### Task directions
Could you set down all of the data again, exactly as it stands?

### Data excerpts
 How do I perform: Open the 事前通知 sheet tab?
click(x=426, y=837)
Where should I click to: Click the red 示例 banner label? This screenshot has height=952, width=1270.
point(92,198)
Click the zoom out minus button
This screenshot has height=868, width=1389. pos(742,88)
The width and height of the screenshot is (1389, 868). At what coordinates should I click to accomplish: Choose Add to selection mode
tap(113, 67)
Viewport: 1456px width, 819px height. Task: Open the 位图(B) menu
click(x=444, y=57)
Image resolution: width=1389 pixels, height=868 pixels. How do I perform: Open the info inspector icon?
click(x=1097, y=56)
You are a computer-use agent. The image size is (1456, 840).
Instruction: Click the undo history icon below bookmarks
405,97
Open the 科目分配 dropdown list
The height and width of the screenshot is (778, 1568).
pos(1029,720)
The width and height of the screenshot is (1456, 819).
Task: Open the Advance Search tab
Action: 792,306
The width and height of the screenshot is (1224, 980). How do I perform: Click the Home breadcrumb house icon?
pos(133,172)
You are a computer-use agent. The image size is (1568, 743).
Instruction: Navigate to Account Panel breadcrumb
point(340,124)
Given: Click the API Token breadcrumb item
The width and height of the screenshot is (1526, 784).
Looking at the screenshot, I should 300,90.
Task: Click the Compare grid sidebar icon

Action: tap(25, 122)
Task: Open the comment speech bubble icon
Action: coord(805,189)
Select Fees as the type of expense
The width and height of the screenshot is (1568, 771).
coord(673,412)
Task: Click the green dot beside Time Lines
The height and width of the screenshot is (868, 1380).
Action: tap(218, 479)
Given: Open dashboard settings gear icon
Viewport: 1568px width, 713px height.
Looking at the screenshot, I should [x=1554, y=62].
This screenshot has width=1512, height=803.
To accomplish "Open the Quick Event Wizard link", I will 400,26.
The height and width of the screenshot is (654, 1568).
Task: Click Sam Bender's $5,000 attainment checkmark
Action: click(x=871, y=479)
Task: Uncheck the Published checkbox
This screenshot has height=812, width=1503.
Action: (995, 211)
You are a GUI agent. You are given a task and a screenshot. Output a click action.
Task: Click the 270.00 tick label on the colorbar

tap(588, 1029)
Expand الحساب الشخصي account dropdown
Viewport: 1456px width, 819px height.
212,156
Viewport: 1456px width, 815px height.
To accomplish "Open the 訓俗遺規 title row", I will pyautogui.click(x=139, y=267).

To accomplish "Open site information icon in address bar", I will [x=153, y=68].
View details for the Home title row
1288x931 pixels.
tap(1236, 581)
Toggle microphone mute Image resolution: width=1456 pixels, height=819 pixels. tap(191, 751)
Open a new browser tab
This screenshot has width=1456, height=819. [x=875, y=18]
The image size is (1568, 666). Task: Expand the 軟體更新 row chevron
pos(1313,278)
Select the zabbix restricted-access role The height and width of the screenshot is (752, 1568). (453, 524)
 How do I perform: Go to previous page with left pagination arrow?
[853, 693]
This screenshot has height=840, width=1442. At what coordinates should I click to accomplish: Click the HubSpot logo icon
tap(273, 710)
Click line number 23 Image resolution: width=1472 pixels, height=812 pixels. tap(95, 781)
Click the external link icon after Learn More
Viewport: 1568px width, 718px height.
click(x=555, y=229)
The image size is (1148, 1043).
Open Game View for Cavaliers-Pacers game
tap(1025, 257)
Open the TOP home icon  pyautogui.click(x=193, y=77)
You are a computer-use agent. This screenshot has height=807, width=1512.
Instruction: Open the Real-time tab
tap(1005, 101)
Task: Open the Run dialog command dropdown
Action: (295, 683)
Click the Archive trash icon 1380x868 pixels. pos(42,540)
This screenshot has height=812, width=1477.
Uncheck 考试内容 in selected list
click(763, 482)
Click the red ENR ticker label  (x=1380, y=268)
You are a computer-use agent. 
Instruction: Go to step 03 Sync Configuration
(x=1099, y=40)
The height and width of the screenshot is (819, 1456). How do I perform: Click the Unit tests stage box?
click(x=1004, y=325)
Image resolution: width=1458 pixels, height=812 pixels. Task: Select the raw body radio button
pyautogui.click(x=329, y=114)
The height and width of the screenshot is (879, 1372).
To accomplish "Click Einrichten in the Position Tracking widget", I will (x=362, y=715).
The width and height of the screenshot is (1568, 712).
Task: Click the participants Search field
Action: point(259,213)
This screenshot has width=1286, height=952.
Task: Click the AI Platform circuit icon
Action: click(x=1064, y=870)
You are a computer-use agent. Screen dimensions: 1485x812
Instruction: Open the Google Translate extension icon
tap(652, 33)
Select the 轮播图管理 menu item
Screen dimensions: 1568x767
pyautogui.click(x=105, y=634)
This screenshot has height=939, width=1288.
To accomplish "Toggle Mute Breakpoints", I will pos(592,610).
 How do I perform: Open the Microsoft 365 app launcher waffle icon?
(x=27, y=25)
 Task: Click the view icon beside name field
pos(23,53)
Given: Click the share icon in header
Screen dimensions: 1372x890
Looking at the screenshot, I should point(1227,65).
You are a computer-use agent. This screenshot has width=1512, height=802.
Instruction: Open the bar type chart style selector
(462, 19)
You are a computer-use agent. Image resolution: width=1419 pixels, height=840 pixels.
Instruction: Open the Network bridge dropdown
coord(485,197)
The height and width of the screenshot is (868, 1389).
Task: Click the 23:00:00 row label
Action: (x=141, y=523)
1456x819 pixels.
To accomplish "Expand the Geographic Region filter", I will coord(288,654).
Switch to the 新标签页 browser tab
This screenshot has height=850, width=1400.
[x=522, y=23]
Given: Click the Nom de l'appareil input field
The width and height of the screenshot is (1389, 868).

### Result
 How do I perform: Open the 事前通知 sheet tab?
click(x=426, y=837)
Where should I click to: Click the red 示例 banner label? This screenshot has height=952, width=1270.
point(92,198)
Click the zoom out minus button
This screenshot has height=868, width=1389. pos(742,88)
The width and height of the screenshot is (1389, 868). At what coordinates should I click to accomplish: Choose Add to selection mode
tap(113, 67)
Viewport: 1456px width, 819px height. Task: Open the 位图(B) menu
click(x=444, y=57)
Image resolution: width=1389 pixels, height=868 pixels. How do I perform: Open the info inspector icon?
click(x=1097, y=56)
You are a computer-use agent. The image size is (1456, 840).
Instruction: Click the undo history icon below bookmarks
405,97
Open the 科目分配 dropdown list
The height and width of the screenshot is (778, 1568).
pos(1029,720)
The width and height of the screenshot is (1456, 819).
Task: Open the Advance Search tab
Action: 792,306
The width and height of the screenshot is (1224, 980). How do I perform: Click the Home breadcrumb house icon?
pos(133,172)
You are a computer-use agent. The image size is (1568, 743).
Instruction: Navigate to Account Panel breadcrumb
point(340,124)
Given: Click the API Token breadcrumb item
The width and height of the screenshot is (1526, 784).
Looking at the screenshot, I should 300,90.
Task: Click the Compare grid sidebar icon

Action: tap(25, 122)
Task: Open the comment speech bubble icon
Action: coord(805,189)
Select Fees as the type of expense
The width and height of the screenshot is (1568, 771).
coord(673,412)
Task: Click the green dot beside Time Lines
The height and width of the screenshot is (868, 1380).
Action: tap(218, 479)
Given: Open dashboard settings gear icon
Viewport: 1568px width, 713px height.
Looking at the screenshot, I should [x=1554, y=62].
This screenshot has width=1512, height=803.
To accomplish "Open the Quick Event Wizard link", I will 400,26.
The height and width of the screenshot is (654, 1568).
Task: Click Sam Bender's $5,000 attainment checkmark
Action: click(x=871, y=479)
Task: Uncheck the Published checkbox
This screenshot has height=812, width=1503.
Action: (995, 211)
You are a GUI agent. You are given a task and a screenshot. Output a click action.
Task: Click the 270.00 tick label on the colorbar

tap(588, 1029)
Expand الحساب الشخصي account dropdown
Viewport: 1456px width, 819px height.
212,156
Viewport: 1456px width, 815px height.
To accomplish "Open the 訓俗遺規 title row", I will pyautogui.click(x=139, y=267).

To accomplish "Open site information icon in address bar", I will [x=153, y=68].
View details for the Home title row
1288x931 pixels.
tap(1236, 581)
Toggle microphone mute Image resolution: width=1456 pixels, height=819 pixels. tap(191, 751)
Open a new browser tab
This screenshot has width=1456, height=819. [x=875, y=18]
The image size is (1568, 666). Task: Expand the 軟體更新 row chevron
pos(1313,278)
Select the zabbix restricted-access role The height and width of the screenshot is (752, 1568). (453, 524)
 How do I perform: Go to previous page with left pagination arrow?
[853, 693]
This screenshot has height=840, width=1442. At what coordinates should I click to accomplish: Click the HubSpot logo icon
tap(273, 710)
Click line number 23 Image resolution: width=1472 pixels, height=812 pixels. tap(95, 781)
Click the external link icon after Learn More
Viewport: 1568px width, 718px height.
click(x=555, y=229)
The image size is (1148, 1043).
Open Game View for Cavaliers-Pacers game
tap(1025, 257)
Open the TOP home icon  pyautogui.click(x=193, y=77)
You are a computer-use agent. This screenshot has height=807, width=1512.
Instruction: Open the Real-time tab
tap(1005, 101)
Task: Open the Run dialog command dropdown
Action: (295, 683)
Click the Archive trash icon 1380x868 pixels. pos(42,540)
This screenshot has height=812, width=1477.
Uncheck 考试内容 in selected list
click(763, 482)
Click the red ENR ticker label  (x=1380, y=268)
You are a computer-use agent. 
Instruction: Go to step 03 Sync Configuration
(x=1099, y=40)
The height and width of the screenshot is (819, 1456). How do I perform: Click the Unit tests stage box?
click(x=1004, y=325)
Image resolution: width=1458 pixels, height=812 pixels. Task: Select the raw body radio button
pyautogui.click(x=329, y=114)
The height and width of the screenshot is (879, 1372).
To accomplish "Click Einrichten in the Position Tracking widget", I will (x=362, y=715).
The width and height of the screenshot is (1568, 712).
Task: Click the participants Search field
Action: point(259,213)
This screenshot has width=1286, height=952.
Task: Click the AI Platform circuit icon
Action: click(x=1064, y=870)
You are a computer-use agent. Screen dimensions: 1485x812
Instruction: Open the Google Translate extension icon
tap(652, 33)
Select the 轮播图管理 menu item
Screen dimensions: 1568x767
pyautogui.click(x=105, y=634)
This screenshot has height=939, width=1288.
To accomplish "Toggle Mute Breakpoints", I will pos(592,610).
 How do I perform: Open the Microsoft 365 app launcher waffle icon?
(x=27, y=25)
 Task: Click the view icon beside name field
pos(23,53)
Given: Click the share icon in header
Screen dimensions: 1372x890
Looking at the screenshot, I should point(1227,65).
You are a computer-use agent. This screenshot has width=1512, height=802.
Instruction: Open the bar type chart style selector
(462, 19)
You are a computer-use agent. Image resolution: width=1419 pixels, height=840 pixels.
Instruction: Open the Network bridge dropdown
coord(485,197)
The height and width of the screenshot is (868, 1389).
Task: Click the 23:00:00 row label
Action: (x=141, y=523)
1456x819 pixels.
To accomplish "Expand the Geographic Region filter", I will coord(288,654).
Switch to the 新标签页 browser tab
This screenshot has height=850, width=1400.
[x=522, y=23]
Given: Click the Nom de l'appareil input field
The width and height of the screenshot is (1389, 868).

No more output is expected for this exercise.